Em seu novo livro, Bernardo Ricupero analisa as diferentes interpretações sobre o Brasil e sua relevância no contexto atual
Por Rodrigo Delfim – Alameda Editorial
“Uma introdução a essas variadas ‘interpretações do Brasil’, não tendo a ilusão de ser exaustivo sobre cada uma delas”. Esse é o objetivo do cientista político Bernardo Ricupero ao escrever seu mais recente livro, Sete lições sobre as interpretações do Brasil. Além de comparar e contextualizar essas diferentes visões, Ricupero demonstra o quanto ainda elas são relevantes para o estudo e compreensão da realidade brasileira.
Bernardo Ricupero falou à Alameda Editorial sobre os motivos que o levaram a escrever Sete lições sobre as interpretações do Brasil, que também é autor dos livros Caio Prado Jr. e a nacionalização do marxismo no Brasil (Editora 34, 2000) e O romantismo e a idéia de nação no Brasil (1830 - 1870) (Martins Fontes, 2004).
Alameda Editorial - De onde surgiu a idéia de escrever Sete lições sobre as interpretações do Brasil ?
Bernardo Ricupero – Venho, há algum tempo, estudando o pensamento político e social brasileiro e, mais recentemente, tenho dado cursos sobre tal área de estudos. Ao longo das aulas me dei conta da falta de trabalhos que analisassem em conjunto as "interpretações do Brasil"’, ou seja, os ensaios que, principalmente a partir da proclamação da República e até a consolidação da vida universitária, procuraram fornecer uma visão mais globalizante sobre o país. Muitos dos trabalhos disponíveis são compilações, escritas por diferentes autores, o que naturalmente dificulta que se perceba o diálogo, muitas vezes implícito, que existe entre esses "intérpretes do Brasil". Achei, assim, que valia a pena ajudar a preencher a lacuna.
AE - Como você fez para compactar, em um só livro, interpretações tão distintas umas das outras? Não existe o risco de superficializar a análise?
BR – A organização dos capítulos seguiu um mesmo padrão básico: procurei, de início, situar os autores no seu contexto intelectual e político; analisar, depois, um de seus livros mais importantes; apontar, a seguir, para variadas visões a respeito deles; e, finalmente, sugerir uma comparação entre os escritores. O livro pretende ser, antes de mais nada, uma introdução a essas variadas "interpretações do Brasil", não tendo a ilusão de ser exaustivo sobre cada uma delas. Por outro lado, ao tratar de diferentes autores, chamando a atenção para pontos convergentes e divergentes entre eles, pode indicar, de maneira mais clara, como ao se pensar o Brasil, certas questões têm sido apresentadas, modificadas e descartadas.

────────────────────

- **Instruções do exercício**
A. Transcreva do trecho de origem a passagem que vai de "Em seu novo" até "da realidade brasileira.".
B. Diga se cada afirmação está de acordo com o trecho de origem. Responda sim ou não e cite as palavras do trecho que decidem. (i) Ricupero tem um livro publicado pela Martins Fontes em 2004. (ii) O livro pretende ser exaustivo sobre cada uma das interpretações do Brasil. (iii) Segundo Ricupero, a ideia do livro surgiu de uma conversa com a editora.

────────────────────

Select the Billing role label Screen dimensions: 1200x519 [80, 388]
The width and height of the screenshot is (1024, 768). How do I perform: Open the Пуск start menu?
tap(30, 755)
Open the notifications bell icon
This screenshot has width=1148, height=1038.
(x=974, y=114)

────────────────────

- **Respostas dadas**
A.
Em seu novo livro, Bernardo Ricupero analisa as diferentes interpretações sobre o Brasil e sua relevância no contexto atual
Por Rodrigo Delfim – Alameda Editorial
“Uma introdução a essas variadas ‘interpretações do Brasil’, não tendo a ilusão de ser exaustivo sobre cada uma delas”. Esse é o objetivo do cientista político Bernardo Ricupero ao escrever seu mais recente livro, Sete lições sobre as interpretações do Brasil. Além de comparar e contextualizar essas diferentes visões, Ricupero demonstra o quanto ainda elas são relevantes para o estudo e compreensão da realidade brasileira.

B.
(i) Sim: "O romantismo e a idéia de nação no Brasil (1830 - 1870) (Martins Fontes, 2004)".
(ii) Não: "não tendo a ilusão de ser exaustivo sobre cada uma delas".
(iii) Não: "Ao longo das aulas me dei conta da falta de trabalhos que analisassem em conjunto".